Borth Todd
- Born: Hugh Borthwick Todd 28 October 1888 Innerleithen, Scotland
- Died: 2 June 1945 (aged 56) Galashiels, Scotland

Rugby union career
- Position: Fly half

Amateur team(s)
- Years: Team / Apps / (Points)
- Gala

Provincial / State sides
- Years: Team / Apps / (Points)
- 1910: South of Scotland
- 1912: Combined Scottish Districts
- 1913: Borders XV

International career
- Years: Team / Apps / (Points)
- 1911: Scotland / 1 / (0)

= Borth Todd =

Scotland international rugby union player

Borth Todd (28 October 1888 – 31 December 1962) was a Scotland international rugby union player. He played as a Fly half.

==Rugby Union career==

===Amateur career===

Todd played for Gala, usually playing at Fly half and sometimes Inside Centre. He was to become club captain.

===Provincial career===

Todd played for the South of Scotland in 1910.

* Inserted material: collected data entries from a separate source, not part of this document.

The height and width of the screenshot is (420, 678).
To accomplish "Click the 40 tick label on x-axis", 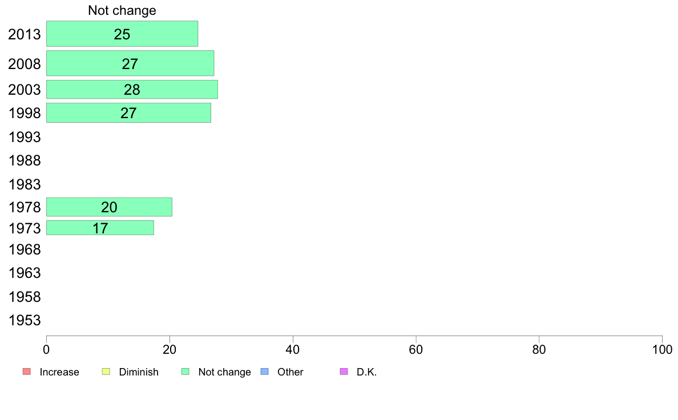I will [x=293, y=349].
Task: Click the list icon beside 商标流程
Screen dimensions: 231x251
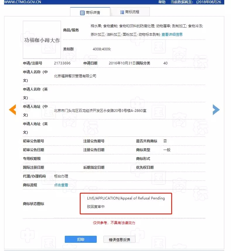Action: (x=122, y=12)
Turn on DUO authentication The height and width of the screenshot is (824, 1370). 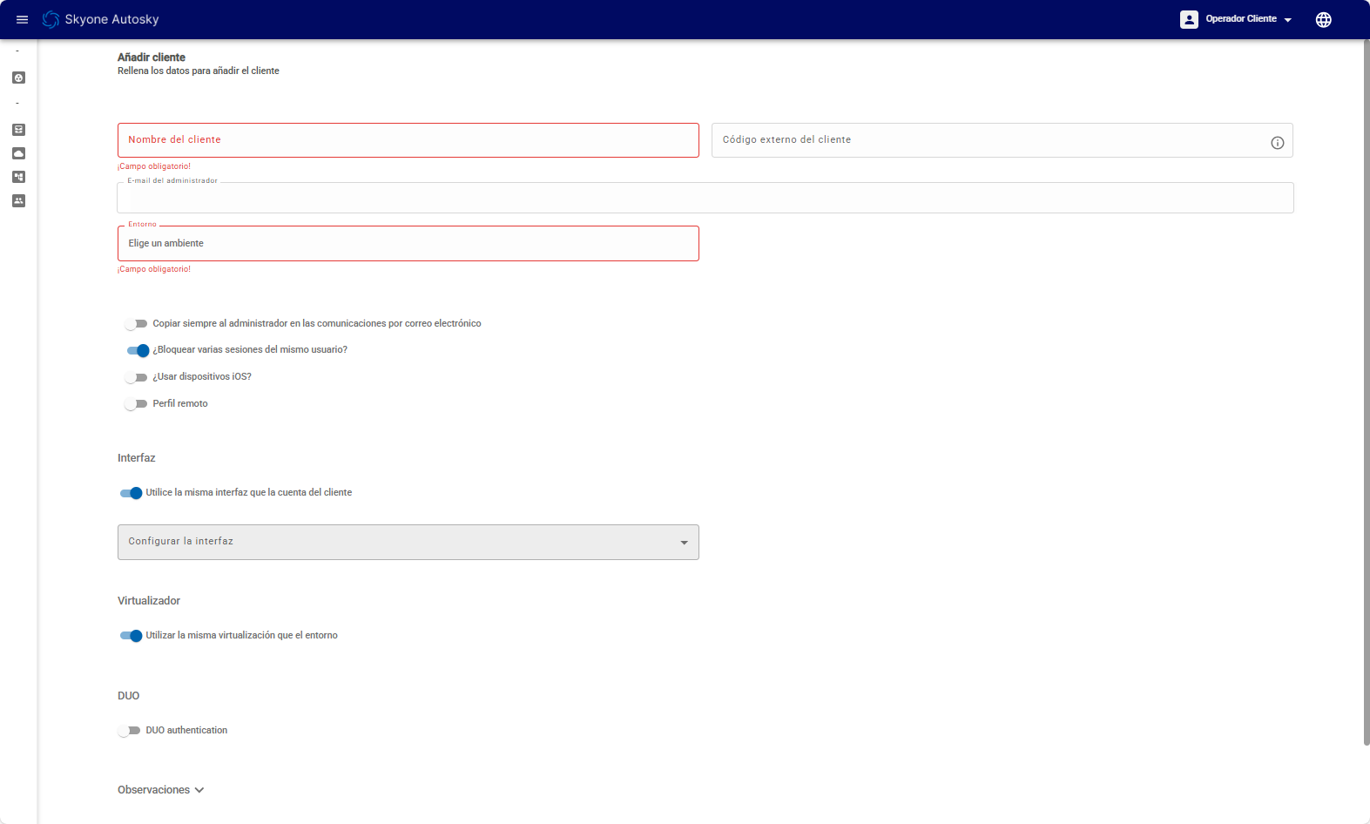129,731
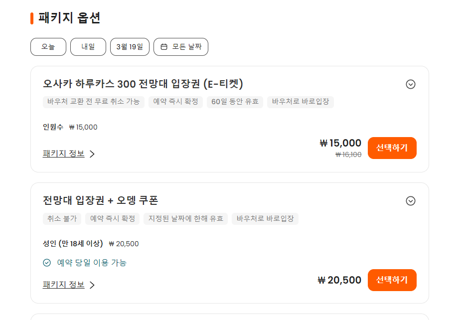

The first outing of the Combined Scottish Districts was originally deemed a 'Glasgow and Districts' line-up, despite players from all around Scotland actually outnumbering those from Glasgow District. Todd played for the combined district side on 27 November 1912 against South Africa.

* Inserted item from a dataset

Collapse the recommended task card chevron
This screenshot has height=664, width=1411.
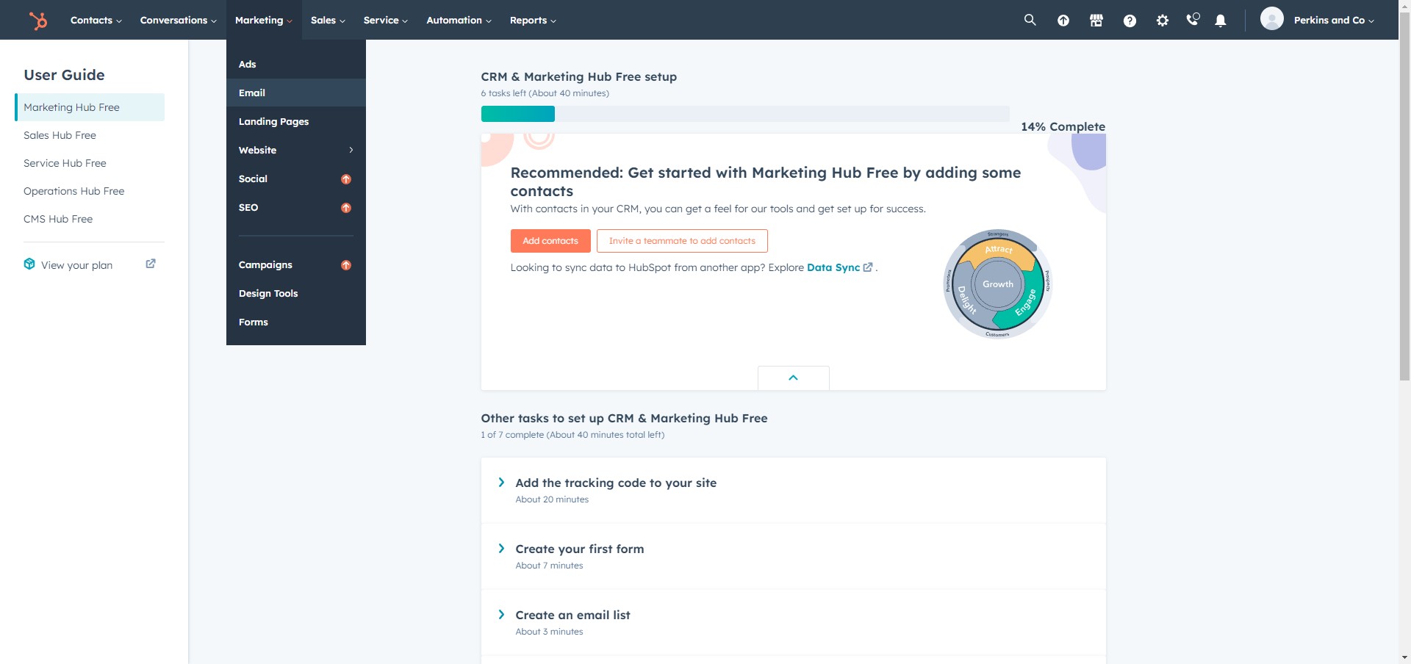pos(793,378)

Todd also played for a Borders XV against Glasgow Academicals in December 1913; missing out on selection for the South versus North match the same day.

===International career===

Todd was capped just the once for Scotland in 1911. Although he normally played at Fly half or Inside Centre for Gala, he was capped playing Full Back.

===Administrative career===

In 1937 Todd was made President of Gala. A year later the club made him a life member.

==Cricket career==

Todd was noted as a hard hitting batsman. He played cricket for Gala cricket club.